What the task requires ::
Copy out the records word for word, from the first line through the line that contains "Action: coord(462,37)", and include that line.

Record set ::
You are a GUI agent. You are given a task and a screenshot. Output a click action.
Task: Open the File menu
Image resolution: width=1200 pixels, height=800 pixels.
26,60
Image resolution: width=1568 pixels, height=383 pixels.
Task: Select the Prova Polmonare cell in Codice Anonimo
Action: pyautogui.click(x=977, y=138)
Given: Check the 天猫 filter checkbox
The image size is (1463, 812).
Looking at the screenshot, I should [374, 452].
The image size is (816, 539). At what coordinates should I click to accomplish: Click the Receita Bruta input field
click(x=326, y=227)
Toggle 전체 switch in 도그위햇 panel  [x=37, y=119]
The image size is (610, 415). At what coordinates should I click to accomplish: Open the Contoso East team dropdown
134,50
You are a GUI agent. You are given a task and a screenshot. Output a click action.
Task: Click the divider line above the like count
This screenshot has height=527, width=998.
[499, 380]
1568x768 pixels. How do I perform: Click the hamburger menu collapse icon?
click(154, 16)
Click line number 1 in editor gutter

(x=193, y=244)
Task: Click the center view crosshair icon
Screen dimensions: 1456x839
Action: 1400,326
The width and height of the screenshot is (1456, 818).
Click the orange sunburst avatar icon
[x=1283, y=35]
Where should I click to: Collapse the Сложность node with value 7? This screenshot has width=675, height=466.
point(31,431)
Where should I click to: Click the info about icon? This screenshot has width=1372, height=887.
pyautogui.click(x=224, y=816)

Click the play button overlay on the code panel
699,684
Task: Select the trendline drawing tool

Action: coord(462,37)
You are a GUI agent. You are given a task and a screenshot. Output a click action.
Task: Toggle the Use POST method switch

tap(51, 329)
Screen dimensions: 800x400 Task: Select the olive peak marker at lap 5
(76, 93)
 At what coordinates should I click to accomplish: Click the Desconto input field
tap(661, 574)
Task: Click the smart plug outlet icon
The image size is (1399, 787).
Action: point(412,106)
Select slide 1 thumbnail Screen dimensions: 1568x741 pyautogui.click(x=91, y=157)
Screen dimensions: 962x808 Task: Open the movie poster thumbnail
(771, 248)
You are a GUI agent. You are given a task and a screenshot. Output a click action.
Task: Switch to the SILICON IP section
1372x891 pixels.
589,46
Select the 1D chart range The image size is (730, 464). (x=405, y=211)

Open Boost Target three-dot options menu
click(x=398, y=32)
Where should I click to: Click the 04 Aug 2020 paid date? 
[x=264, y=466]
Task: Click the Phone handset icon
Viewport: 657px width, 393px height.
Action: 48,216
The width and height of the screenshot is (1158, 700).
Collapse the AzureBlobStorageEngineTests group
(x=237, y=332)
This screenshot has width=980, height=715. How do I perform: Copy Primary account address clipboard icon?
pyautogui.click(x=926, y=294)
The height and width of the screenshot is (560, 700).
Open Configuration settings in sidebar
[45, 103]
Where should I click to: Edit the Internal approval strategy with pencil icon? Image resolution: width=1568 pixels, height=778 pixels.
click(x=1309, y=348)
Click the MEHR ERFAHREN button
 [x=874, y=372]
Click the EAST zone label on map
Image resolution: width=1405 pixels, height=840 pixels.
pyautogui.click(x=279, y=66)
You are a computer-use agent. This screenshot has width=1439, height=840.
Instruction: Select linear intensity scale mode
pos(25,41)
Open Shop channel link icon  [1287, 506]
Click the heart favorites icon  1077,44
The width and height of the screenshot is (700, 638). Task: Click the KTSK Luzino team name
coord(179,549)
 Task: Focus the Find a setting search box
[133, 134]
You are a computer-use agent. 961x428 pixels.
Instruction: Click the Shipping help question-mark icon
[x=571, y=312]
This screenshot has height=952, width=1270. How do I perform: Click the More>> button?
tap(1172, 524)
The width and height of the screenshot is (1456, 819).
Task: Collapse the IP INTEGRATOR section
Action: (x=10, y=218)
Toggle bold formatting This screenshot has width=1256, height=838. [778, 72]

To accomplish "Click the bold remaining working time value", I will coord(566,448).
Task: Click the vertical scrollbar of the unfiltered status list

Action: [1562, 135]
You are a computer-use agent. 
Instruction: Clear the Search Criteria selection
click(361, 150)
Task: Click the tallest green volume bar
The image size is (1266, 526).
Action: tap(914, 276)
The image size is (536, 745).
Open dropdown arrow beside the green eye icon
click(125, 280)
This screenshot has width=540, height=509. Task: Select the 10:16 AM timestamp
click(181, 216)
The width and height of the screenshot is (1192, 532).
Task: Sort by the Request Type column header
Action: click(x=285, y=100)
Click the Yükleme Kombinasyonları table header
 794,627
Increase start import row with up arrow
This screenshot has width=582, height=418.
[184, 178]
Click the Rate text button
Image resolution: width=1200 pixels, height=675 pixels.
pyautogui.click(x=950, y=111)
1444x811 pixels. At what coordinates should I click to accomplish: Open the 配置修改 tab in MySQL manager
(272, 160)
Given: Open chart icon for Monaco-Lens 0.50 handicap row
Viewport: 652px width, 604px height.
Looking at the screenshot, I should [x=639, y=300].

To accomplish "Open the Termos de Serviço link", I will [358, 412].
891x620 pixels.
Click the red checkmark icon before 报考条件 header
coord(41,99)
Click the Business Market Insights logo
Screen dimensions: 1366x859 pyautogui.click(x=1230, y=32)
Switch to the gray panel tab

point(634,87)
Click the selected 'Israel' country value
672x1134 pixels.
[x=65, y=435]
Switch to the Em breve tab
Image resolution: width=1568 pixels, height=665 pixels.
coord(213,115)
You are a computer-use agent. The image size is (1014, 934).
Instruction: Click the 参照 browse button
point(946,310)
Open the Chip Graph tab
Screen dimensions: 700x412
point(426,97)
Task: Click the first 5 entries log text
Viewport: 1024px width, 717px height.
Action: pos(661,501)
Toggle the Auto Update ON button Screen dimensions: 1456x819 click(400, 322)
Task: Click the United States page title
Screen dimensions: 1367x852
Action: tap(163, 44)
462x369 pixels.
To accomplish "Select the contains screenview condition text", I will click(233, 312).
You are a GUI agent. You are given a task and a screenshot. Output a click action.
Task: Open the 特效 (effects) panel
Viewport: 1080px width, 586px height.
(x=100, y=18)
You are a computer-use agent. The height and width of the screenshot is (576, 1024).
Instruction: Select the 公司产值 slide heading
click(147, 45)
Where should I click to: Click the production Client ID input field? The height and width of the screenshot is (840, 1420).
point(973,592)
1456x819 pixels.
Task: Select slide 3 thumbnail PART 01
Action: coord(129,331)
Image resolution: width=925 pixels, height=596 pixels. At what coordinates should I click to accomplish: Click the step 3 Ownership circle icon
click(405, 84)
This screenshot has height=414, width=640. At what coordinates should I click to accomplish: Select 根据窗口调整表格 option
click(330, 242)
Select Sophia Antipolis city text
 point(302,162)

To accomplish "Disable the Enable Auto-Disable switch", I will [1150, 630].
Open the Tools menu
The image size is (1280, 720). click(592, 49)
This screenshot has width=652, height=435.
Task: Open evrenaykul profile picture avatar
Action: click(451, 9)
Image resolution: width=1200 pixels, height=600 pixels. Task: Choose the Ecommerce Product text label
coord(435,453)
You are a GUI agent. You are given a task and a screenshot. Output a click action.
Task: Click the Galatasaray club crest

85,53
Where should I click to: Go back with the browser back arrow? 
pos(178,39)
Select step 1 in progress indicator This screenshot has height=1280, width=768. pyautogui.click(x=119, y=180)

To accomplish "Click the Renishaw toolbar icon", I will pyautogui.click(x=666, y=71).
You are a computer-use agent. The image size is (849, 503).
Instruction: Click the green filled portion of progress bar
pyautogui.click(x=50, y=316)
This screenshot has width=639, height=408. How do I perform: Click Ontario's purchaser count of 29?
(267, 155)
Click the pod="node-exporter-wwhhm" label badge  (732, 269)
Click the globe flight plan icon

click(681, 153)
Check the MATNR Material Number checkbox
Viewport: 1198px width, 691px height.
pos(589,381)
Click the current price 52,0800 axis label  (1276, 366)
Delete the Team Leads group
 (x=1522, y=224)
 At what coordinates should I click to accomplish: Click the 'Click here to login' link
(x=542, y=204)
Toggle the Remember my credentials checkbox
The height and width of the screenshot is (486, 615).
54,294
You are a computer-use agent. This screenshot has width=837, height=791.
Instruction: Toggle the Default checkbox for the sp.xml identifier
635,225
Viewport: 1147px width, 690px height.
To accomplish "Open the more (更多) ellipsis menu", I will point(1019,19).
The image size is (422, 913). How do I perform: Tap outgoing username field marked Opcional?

Response to the exercise ::
You are a GUI agent. You are given a task and a screenshot. Output a click action.
Task: Open the File menu
Image resolution: width=1200 pixels, height=800 pixels.
26,60
Image resolution: width=1568 pixels, height=383 pixels.
Task: Select the Prova Polmonare cell in Codice Anonimo
Action: pyautogui.click(x=977, y=138)
Given: Check the 天猫 filter checkbox
The image size is (1463, 812).
Looking at the screenshot, I should [374, 452].
The image size is (816, 539). At what coordinates should I click to accomplish: Click the Receita Bruta input field
click(x=326, y=227)
Toggle 전체 switch in 도그위햇 panel  [x=37, y=119]
The image size is (610, 415). At what coordinates should I click to accomplish: Open the Contoso East team dropdown
134,50
You are a GUI agent. You are given a task and a screenshot. Output a click action.
Task: Click the divider line above the like count
This screenshot has height=527, width=998.
[499, 380]
1568x768 pixels. How do I perform: Click the hamburger menu collapse icon?
click(154, 16)
Click line number 1 in editor gutter

(x=193, y=244)
Task: Click the center view crosshair icon
Screen dimensions: 1456x839
Action: 1400,326
The width and height of the screenshot is (1456, 818).
Click the orange sunburst avatar icon
[x=1283, y=35]
Where should I click to: Collapse the Сложность node with value 7? This screenshot has width=675, height=466.
point(31,431)
Where should I click to: Click the info about icon? This screenshot has width=1372, height=887.
pyautogui.click(x=224, y=816)

Click the play button overlay on the code panel
699,684
Task: Select the trendline drawing tool

Action: coord(462,37)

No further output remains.